Assignment: Exact copies of the line with "Viewport: 846px width, 734px" and of all lines after it through the end of the entries are required, and no other lines.

---*---

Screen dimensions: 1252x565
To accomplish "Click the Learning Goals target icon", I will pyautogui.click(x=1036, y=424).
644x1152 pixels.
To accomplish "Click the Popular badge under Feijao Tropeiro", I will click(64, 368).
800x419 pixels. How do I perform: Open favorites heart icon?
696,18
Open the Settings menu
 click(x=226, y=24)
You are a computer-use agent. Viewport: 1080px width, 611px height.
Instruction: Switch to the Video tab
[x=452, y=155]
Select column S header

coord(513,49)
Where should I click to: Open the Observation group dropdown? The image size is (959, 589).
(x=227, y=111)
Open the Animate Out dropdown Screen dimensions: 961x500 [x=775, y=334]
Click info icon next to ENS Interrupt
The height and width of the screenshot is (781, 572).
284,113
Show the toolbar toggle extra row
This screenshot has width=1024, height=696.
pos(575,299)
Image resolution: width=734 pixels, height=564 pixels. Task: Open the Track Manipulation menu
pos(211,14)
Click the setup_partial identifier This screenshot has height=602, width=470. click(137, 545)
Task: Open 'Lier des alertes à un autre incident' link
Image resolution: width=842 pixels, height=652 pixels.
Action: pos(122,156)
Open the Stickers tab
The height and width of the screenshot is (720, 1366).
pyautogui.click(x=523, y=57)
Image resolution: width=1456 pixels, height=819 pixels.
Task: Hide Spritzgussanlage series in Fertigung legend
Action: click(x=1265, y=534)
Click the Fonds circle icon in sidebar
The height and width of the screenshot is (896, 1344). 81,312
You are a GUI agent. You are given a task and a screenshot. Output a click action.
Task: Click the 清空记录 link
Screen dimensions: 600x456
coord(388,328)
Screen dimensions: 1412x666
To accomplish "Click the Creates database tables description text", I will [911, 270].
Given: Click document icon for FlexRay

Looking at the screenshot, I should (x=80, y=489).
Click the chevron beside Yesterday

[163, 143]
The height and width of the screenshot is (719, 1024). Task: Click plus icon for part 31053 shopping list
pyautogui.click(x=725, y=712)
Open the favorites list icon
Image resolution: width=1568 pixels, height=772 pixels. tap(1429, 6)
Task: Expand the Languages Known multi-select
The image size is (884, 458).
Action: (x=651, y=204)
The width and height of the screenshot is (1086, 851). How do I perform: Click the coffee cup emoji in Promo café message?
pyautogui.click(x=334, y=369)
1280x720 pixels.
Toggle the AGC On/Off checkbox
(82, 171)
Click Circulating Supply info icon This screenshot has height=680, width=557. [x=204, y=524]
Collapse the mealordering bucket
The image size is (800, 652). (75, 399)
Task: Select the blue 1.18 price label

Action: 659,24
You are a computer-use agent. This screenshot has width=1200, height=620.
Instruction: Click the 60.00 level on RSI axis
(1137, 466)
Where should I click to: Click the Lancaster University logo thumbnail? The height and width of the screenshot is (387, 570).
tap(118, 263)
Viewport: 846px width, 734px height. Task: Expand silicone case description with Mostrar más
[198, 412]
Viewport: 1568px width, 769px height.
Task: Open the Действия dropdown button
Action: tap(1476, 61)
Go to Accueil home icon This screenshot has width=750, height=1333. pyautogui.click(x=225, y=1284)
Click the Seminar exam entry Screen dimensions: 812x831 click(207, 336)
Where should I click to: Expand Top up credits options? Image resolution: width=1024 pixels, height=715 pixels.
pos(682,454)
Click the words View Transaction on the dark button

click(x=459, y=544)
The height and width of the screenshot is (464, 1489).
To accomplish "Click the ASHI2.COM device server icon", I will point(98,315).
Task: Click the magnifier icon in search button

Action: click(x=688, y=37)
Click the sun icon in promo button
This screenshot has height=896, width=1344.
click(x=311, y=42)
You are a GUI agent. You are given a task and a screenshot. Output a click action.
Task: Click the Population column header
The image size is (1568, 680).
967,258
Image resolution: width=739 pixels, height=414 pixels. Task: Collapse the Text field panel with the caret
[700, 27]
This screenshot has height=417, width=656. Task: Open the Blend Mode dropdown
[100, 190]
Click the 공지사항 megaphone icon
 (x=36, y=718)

---*---

Reply:
Viewport: 846px width, 734px height. Task: Expand silicone case description with Mostrar más
[198, 412]
Viewport: 1568px width, 769px height.
Task: Open the Действия dropdown button
Action: tap(1476, 61)
Go to Accueil home icon This screenshot has width=750, height=1333. pyautogui.click(x=225, y=1284)
Click the Seminar exam entry Screen dimensions: 812x831 click(207, 336)
Where should I click to: Expand Top up credits options? Image resolution: width=1024 pixels, height=715 pixels.
pos(682,454)
Click the words View Transaction on the dark button

click(x=459, y=544)
The height and width of the screenshot is (464, 1489).
To accomplish "Click the ASHI2.COM device server icon", I will point(98,315).
Task: Click the magnifier icon in search button

Action: click(x=688, y=37)
Click the sun icon in promo button
This screenshot has height=896, width=1344.
click(x=311, y=42)
You are a GUI agent. You are given a task and a screenshot. Output a click action.
Task: Click the Population column header
The image size is (1568, 680).
967,258
Image resolution: width=739 pixels, height=414 pixels. Task: Collapse the Text field panel with the caret
[700, 27]
This screenshot has height=417, width=656. Task: Open the Blend Mode dropdown
[100, 190]
Click the 공지사항 megaphone icon
 (x=36, y=718)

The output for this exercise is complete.